### TASK INSTRUCTIONS:
1/ In the text on the global education crisis, in what year was Brown appointed U.N. special envoy for global education?
2/ From the text on the global education crisis, copy the passage from "Brown, who served" to "in global education." word for word.

Brown, who was appointed U.N. special envoy for global education in 2012, told CNBC that funding is needed and conditions must be set with Taliban leaders to ensure that girls in the region have unrestricted access to education.

He said girls in Afghanistan are being told they can go back to school in March, "but we must give them the chance to do so through us providing finance, and I think that's right, but the Taliban must agree that they will not suppress or intimidate or use violence against girls who want simply to have an education."

Global education crisis

Brown also told CNBC that there's a global education crisis that will affect economies, the ability to have a productive workforce and the standard of living of the entire population if no action is taken.

Speaking Friday ahead of the International Day of Education on Jan. 24, he said there needs to be a focus on "innovative ways of financing education."

He said there has been a focus on the medical and economic crises created by the Covid-19 pandemic, but not on the education crisis.

"No, it's not being given the priority. And I think everybody who looks at what's been happening over the last three years understands this. Aid to education has been cut by something in the order of 2 billion. So that is about a 10% cut in aid. Most governments have had to spend on health, and they've had to spend on social protection, and that's essential, but it has often been at the cost of education," he said.

"We should be talking about build back better, we should be talking about how we can catch up and we should be investing more in children now going back to school so that they can make up the lost ground. But actually, we're facing cuts in education both internationally and nationally and that's what we're trying to reverse, and that's of course why the World Bank and others are talking about this. And that's why [U.N. Secretary-General] Antonio Guterres has called a special summit on education for September this year," he added.

Brown, who served as U.K. prime minister from 2007 to 2010, told CNBC that 268 million children were officially out of school even before the pandemic, and half of the children of the world are not getting the education that allows them to have basic literacy and numeracy at the age of 10.

He said Africa is a region particularly affected by the crisis in global education.

### SUPPLIED DATA:

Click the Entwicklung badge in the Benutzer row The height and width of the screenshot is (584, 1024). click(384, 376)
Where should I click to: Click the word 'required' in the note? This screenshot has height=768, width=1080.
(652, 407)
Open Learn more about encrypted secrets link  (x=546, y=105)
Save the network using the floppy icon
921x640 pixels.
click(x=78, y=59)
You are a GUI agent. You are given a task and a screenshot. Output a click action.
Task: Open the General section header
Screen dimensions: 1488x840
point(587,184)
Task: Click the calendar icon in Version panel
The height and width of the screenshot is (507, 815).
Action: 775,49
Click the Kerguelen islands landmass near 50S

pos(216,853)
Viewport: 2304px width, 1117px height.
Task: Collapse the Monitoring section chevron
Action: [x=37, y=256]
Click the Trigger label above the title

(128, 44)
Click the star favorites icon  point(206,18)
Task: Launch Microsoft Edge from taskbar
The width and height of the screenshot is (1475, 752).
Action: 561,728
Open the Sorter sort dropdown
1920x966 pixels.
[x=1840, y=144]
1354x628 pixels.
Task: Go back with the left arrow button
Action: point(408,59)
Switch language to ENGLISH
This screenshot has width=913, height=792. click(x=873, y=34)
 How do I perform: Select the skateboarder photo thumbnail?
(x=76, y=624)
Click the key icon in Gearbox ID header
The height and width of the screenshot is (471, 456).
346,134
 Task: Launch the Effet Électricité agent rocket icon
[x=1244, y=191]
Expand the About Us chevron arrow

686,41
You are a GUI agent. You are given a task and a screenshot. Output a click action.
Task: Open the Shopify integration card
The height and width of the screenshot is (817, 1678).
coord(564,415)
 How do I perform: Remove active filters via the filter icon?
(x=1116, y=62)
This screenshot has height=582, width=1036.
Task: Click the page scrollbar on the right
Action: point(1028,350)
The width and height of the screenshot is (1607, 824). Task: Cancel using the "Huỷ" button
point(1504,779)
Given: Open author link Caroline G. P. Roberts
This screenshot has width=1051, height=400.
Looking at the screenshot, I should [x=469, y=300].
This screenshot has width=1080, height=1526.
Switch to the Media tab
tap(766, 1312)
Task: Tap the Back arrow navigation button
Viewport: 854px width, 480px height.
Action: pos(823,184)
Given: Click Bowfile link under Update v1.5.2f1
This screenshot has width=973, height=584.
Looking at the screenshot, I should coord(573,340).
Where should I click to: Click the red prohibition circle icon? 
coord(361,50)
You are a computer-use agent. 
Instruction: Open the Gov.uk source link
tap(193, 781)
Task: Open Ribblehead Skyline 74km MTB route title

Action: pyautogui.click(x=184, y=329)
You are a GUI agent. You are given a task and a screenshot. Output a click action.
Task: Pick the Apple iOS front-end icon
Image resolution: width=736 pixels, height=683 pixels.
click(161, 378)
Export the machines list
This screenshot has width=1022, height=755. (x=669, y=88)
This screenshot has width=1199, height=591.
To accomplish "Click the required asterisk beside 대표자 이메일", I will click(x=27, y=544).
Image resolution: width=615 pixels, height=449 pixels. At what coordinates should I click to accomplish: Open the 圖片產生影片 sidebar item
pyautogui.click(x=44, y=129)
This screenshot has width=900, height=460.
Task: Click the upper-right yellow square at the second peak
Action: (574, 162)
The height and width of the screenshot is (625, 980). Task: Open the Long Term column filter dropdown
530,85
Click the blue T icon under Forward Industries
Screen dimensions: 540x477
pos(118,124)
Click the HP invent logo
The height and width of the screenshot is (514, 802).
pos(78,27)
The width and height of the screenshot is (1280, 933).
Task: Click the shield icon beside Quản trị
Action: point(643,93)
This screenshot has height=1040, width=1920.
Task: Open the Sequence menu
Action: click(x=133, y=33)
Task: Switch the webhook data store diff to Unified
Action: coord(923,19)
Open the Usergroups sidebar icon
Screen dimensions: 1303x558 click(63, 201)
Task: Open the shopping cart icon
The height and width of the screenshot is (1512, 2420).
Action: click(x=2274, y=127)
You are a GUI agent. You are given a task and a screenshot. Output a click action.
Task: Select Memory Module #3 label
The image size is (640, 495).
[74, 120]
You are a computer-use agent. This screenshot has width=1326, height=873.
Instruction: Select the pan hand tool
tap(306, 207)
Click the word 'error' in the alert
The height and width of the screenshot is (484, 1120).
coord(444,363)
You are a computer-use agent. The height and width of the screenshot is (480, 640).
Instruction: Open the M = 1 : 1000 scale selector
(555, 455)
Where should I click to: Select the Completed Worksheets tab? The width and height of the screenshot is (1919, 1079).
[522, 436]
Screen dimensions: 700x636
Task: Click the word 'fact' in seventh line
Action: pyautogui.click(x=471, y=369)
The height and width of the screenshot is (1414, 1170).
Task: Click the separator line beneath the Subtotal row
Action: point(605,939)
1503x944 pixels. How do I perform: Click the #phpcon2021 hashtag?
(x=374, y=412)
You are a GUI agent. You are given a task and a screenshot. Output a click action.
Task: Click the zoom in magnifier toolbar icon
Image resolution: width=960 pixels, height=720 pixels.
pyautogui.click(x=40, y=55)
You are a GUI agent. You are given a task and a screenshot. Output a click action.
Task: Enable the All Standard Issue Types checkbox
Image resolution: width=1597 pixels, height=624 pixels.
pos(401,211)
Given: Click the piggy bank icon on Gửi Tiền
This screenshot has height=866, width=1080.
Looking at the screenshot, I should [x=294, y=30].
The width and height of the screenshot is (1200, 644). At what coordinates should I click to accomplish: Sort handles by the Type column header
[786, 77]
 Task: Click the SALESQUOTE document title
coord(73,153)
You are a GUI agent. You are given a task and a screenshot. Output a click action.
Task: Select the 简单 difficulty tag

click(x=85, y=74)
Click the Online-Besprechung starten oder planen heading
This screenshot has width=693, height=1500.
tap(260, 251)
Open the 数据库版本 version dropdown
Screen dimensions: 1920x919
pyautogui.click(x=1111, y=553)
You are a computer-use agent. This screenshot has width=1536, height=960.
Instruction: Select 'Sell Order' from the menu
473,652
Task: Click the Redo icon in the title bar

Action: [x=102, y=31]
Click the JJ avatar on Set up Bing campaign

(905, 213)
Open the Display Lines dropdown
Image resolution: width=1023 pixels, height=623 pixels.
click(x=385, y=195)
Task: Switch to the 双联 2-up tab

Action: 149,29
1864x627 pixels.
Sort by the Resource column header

### ANSWERS FOR EACH ITEM:
1/ 2012

2/
Brown, who served as U.K. prime minister from 2007 to 2010, told CNBC that 268 million children were officially out of school even before the pandemic, and half of the children of the world are not getting the education that allows them to have basic literacy and numeracy at the age of 10.

He said Africa is a region particularly affected by the crisis in global education.